情報資源センターだより

76 「渋沢栄一フォトグラフ」の公開 写真でつながる・写真がつながる

『青淵』No.884 2022年11月号|情報資源センター 井上さやか

 2022年3月16日、ウェブサイト「渋沢栄一フォトグラフ」【図1】[1]が、渋沢栄一記念財団も参加した研究プロジェクトの成果として正式公開されました。これは、渋沢栄一に関する約700点の写真を収めた書籍『渋沢栄一伝記資料』別巻第10を、インターネットで公開・活用するデジタルアーカイブで、2つのサブサイトで構成されています。

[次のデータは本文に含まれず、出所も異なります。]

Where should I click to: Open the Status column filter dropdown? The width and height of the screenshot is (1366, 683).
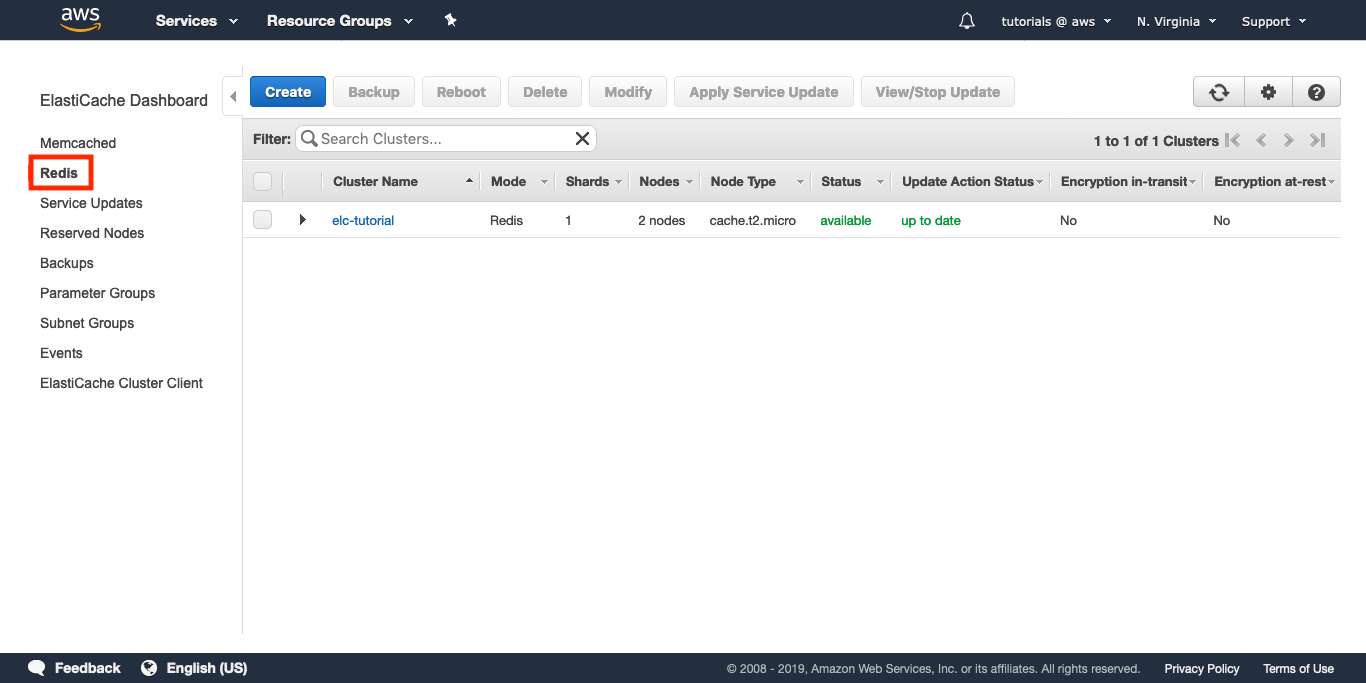click(880, 182)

1. 「『渋沢栄一伝記資料』別巻第10」...デジタル化された書籍を見る・読む
2. 「みんなで古写真【渋沢栄一伝記資料】」...市民参加型のデジタルアーカイブ

「渋沢栄一フォトグラフ」TOPページ
【図1】「渋沢栄一フォトグラフ」TOPページ

 インターネットでなにかを調べる時、デジタルアーカイブに触れる機会は少なからずあるかもしれませんが、作ることに参加する機会はあまりないのではないでしょうか。「フォトグラフ」の「みんなで古写真」は、公開された情報を自由に検索・閲覧できるだけではなく、皆さん自身が写真について調べ、情報を付与することに参加できます。皆が参加者となり、デジタルアーカイブを育てていこうという試みです[2]。今回は「みんなで古写真」でできることをご紹介します。

 「みんなで古写真」では、※印の五種の情報を、以下のメニューから簡単な操作で付与することが可能です。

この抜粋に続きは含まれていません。